Michel Simon s’inquiétait.
- Je n’ai plus aucun signal de Daniel Lin depuis douze heures. Cela est tout à fait inhabituel. Que se passe-t-il donc en Afrique?
Faute de mieux, il commença à faire les cents pas dans la chambre, fumant avec nervosité cigarette sur cigarette.
- Voilà que j’imite Julien. Je suis bon pour une engueulade de première lorsque la situation se sera éclaircie.
Une plainte éthérée résonna alors dans la pièce confinée envahie par les volutes bleutées des cigarettes.

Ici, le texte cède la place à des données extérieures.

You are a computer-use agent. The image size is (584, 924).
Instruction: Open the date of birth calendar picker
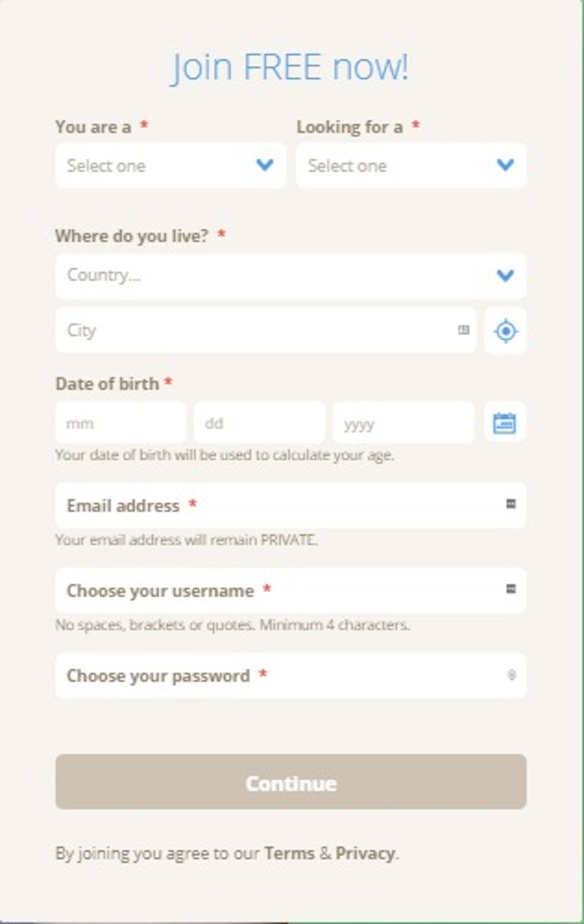pyautogui.click(x=505, y=423)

- V’là maintenant que l’hôtel est hanté! Monsieur le spectre, si t’es réel, bats-toi comme un homme! S’écria-t-il de sa voix de fausset.
Comme en réponse, le gémissement s’amplifia.
- Ou je me goure, ou j’ai l’impression que ce fantôme fantoche baragouine en anglais.
- Help me! Help me!
- Où t’es, mon gars? Qu’on s’explique un peu!
Le comédien commença à mimer le boxeur. Il crânait mais sa nuque se couvrait de sueur.
- J’suis pas Dempsey, mon crochet du droit fait défaut, il est mollasson. Ah! Comme j’envie le gorille des acacias!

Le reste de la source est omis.